Tenocyte aging is predominantly observed in IFM subclusters (n=4/age group). (A) The percentage of cells in the subclusters was not statistically significantly affected by aging, despite an apparent decrease in IFM_C cell number. (B) UMAP of tenocyte subclusters in young and old tendons; the distribution of cells in subcluster IFM_A changes with aging. (C) The number of DEGs with aging varied between subclusters, with the highest number of DEGs in the IFM_A clusters (Wilcoxon Rank Sum test, log2FC threshold 0.25, adj. p < 0.05). Data are plotted on a log₁₀ scale. (D) Heatmap showing DE of selected core matrisome genes with aging in each tenocyte subcluster (Wilcoxon Rank Sum test, log2FC threshold 0.25, adj. p < 0.05). Scale indicates log2FC and ranges from blue = -3, to white = 0, to red = 2. (E) UMAP of tenocyte subclusters with prediction of differentiation state in the young and old tenocytes and (F) raincloud plot of tenocyte subclusters in young samples by order of least differentiation (CytoTRACE). Subcluster IFM_A has the largest number of least differentiated cells in young samples (raincloud plot and UMAP), which are located particularly in the elongated tip at the bottom of the subcluster. Whereas in old samples, this elongated tip of the IFM_A subcluster is absent and a reduction in the number of least differentiated cells is noted. Scale ranges from blue = more differentiated to red = least differentiated through green, yellow and orange. (G) UMAP and violin split plot of POSTN and TPPP3 expression in tenocyte subclusters in young and old tendons. POSTN and TPPP3 expression, which has been associated with a progenitor phenotype in tendon cells, is observed in young samples in the elongated tip at the bottom of subcluster IFM_A and it is significantly decreased with aging.

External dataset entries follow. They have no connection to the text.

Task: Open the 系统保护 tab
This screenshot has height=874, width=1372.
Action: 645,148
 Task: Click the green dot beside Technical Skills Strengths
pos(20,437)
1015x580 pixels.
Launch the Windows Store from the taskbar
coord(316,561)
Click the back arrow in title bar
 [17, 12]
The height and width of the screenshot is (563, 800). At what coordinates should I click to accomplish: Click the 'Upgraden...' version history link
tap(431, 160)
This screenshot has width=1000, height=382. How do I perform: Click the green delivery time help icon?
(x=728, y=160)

Color indicates expression and ranges from grey = 0 to blue = 3.

Figure 5.

FM and IFM tenocyte clusters become the primary sources of outgoing signalling in aging (n=4/age group). (A) Heatmap of differential secreted signalling interaction strength among tendon clusters following aging, along with the heatmaps of secreted signalling interaction strength among clusters in the young and old tendons. With aging, the FM and IFM tenocyte clusters showed the largest change in outgoing secreted signalling, increasing their signalling interaction strength and becoming the primary sources of outgoing signalling in old tendon cells. Scales indicate relative values and interaction strength and range from blue to red and from white to red, respectively. (B) Secreted signalling pathways enriched in young (red) and old (blue) tendon. (C) Outgoing and incoming signalling patterns for each secreted signalling pathway and cluster in young and old tendon. Scales indicate relative strength and range from white to green and from white to blue. Significant interactions are identified using a permutation test, p < 0.05.